目前测定DNA甲基化仍多通过传统方法，如甲基化特异PCR和亚硫酸氢盐测序法的方法实现，通量小，且无法准确计算位点/区域的甲基化水平。该研究利用多重PCR和Methyl Target技术，实现对多个特定CpG岛同时捕获测序，并凭借高深度测序数据，能够准确计算每个CpG位点的甲基化水平，准确性高，灵活性强。通过对26组标本进行测序并与相关临床资料进行统计分析，得出LGR5的甲基化水平与胃癌病理分期、浸润深度、肿瘤大小、淋巴转移、1年内复发呈负相关。以此推断LGR5启动子区域CpG岛甲基化水平下降导致LGR5表达增强，下调了CSC的分化、促进了胃癌的生长、转移、再生。与以往关于LGR5在胃癌CSC表达的研究结果[7，10-11]基本一致。既往研究[10]表明分化较差、弥漫性、肠型及有远处转移的胃癌组织中LGR5表达较高，与该研究的结果不相符，可能是纳入样本量较少，造成了偏倚。并且在临床中有部分IV期患者放弃手术治疗，也可能导致了误差。另外，临床上认为CEA对于胃癌的诊断并没有特异性，仅作为判断预后和治疗效果的参考指标，而该研究结果亦显示LGR5启动子区域CpG岛甲基化水平与患者血清CEA水平并没有表现出相关性。

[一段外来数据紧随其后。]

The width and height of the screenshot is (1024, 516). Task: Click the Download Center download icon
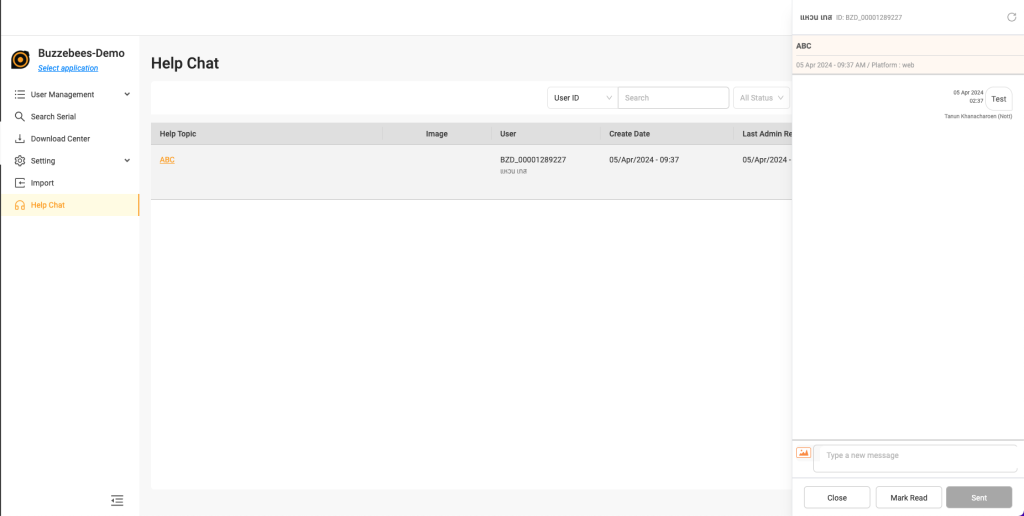click(x=20, y=139)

上文提到LGR5与WNT/β-连环蛋白通路密切相关，在胃癌中WNT信号通路的活动水平增强[7]，结合该研究结果，可能是LGR5启动子甲基化水平降低所致。LGR5的表达与胃癌血管形成正相关，与表达在小鼠胚胎的肿瘤坏死因子受体超家族成员负相关，与“叉头”蛋白O1负相关，与“刺猬”基因/锌子转录因子2信号通路负相关，与锌指蛋白3负相关，与哺乳动物雷帕霉素靶蛋白正相关，与R-脊椎蛋白正相关，与双肾上腺皮质激素样激酶1正相关，与重组人Nanog同源框假基因8正相关，与Notch信号通路正相关[5,7,9-12]。但这些因子或信号通路与LGR5甲基化的关系还未阐明，具有较好的研究前景。然而，DNA甲基化并不是调节CSC的唯一分子机制，组蛋白修饰、mircoRNA、染色质重塑等也可能在癌变中发挥作用[3]。

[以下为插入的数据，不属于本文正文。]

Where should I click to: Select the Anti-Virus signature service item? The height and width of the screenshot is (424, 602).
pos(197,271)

抗LGR5抗体缀合物及一些中药如胃痞消与胃癌组织中LGR5的表达存在一定的相关性[13-14]。需要进一步研究这些药物及新的药物与LGR5甲基化的关系，为临床药物治疗及新药上市提供依据。

综上，胃癌是我国最常见的消化道恶性肿瘤之一，该研究用定量的方法计算出LGR5在胃癌组织中的甲基化水平明显降低，而且LGR5的甲基化水平与胃癌病理分期、浸润深度、肿瘤大小、淋巴转移、1年内复发相关。但是本次结果需要更大的样本量进一步证实，而且与WNT/β-连环蛋白通路及其它相关因子的关系还有待探究，以此为胃癌的治疗提供依据及新的方向。